Schritt 3: Strategie im Management verankern
Die Strategie muss vom Management-Team verstanden, mitgetragen und kommuniziert werden können – nicht nur vom Inhaber. Führen Sie strategische Reviews ein: quartalsweise ein Meeting, in dem das Management den Fortschritt an den strategischen Zielen bespricht. Das zeigt dem Käufer, dass die Strategie gelebt wird – nicht nur dokumentiert.
Schritt 4: Strategie in den Datenraum überführen
Das Strategiedokument gehört in den Datenraum. Gemeinsam mit der Planungsrechnung, der Investitionsübersicht und der Kundenanalyse bildet es das strategische Narrativ, das der Käufer braucht, um die Zukunftsfähigkeit des Unternehmens einzuschätzen.
Strategie und EBITDA: Warum beides zusammengehört
Strategische Klarheit wirkt nicht nur auf den Multiplikator, sondern auch auf das EBITDA selbst. Unternehmen mit klarer Strategie treffen bessere Entscheidungen – und bessere Entscheidungen führen zu besseren Ergebnissen.

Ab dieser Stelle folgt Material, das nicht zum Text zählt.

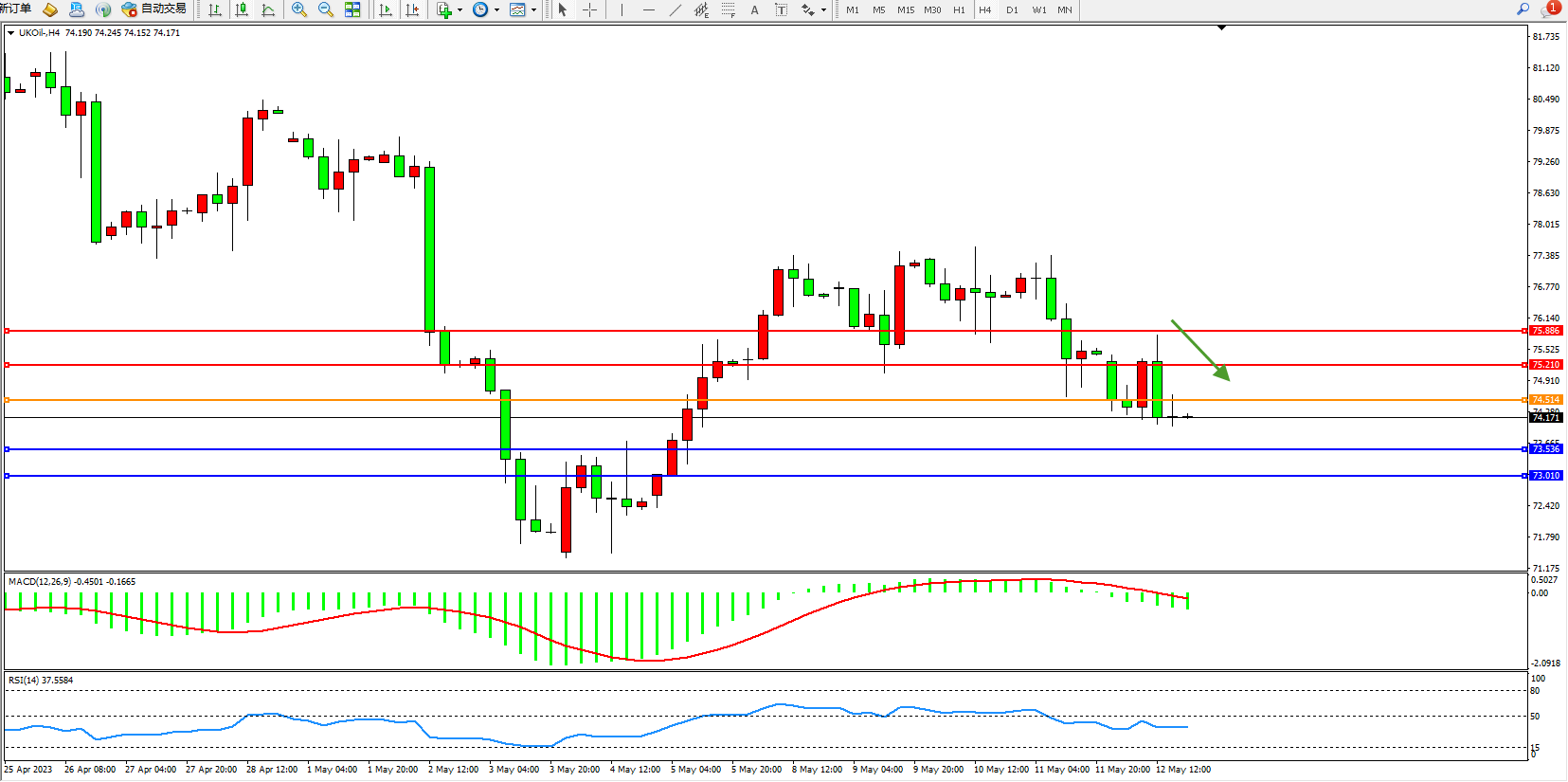Click the New Order (新订单) button
The width and height of the screenshot is (1568, 782).
tap(15, 9)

Fokus auf profitable Kundensegmente statt Gießkannenvertrieb erhöht die Marge. Investitionen in den Wettbewerbsvorteil (statt in Randaktivitäten) steigern die Produktivität. Klare Prioritäten reduzieren operative Verschwendung – weniger Projekte, die nie abgeschlossen werden, weniger Ressourcen, die in die falsche Richtung fließen.
Im Ergebnis steigert eine gelebte Strategie sowohl das EBITDA als auch den Multiple. Das ist die doppelte Hebelwirkung, die Wertsteigerungsprogramme so wirkungsvoll macht: Ein Unternehmen, das strategisch klar aufgestellt ist, verdient mehr – und wird pro Euro Gewinn höher bewertet.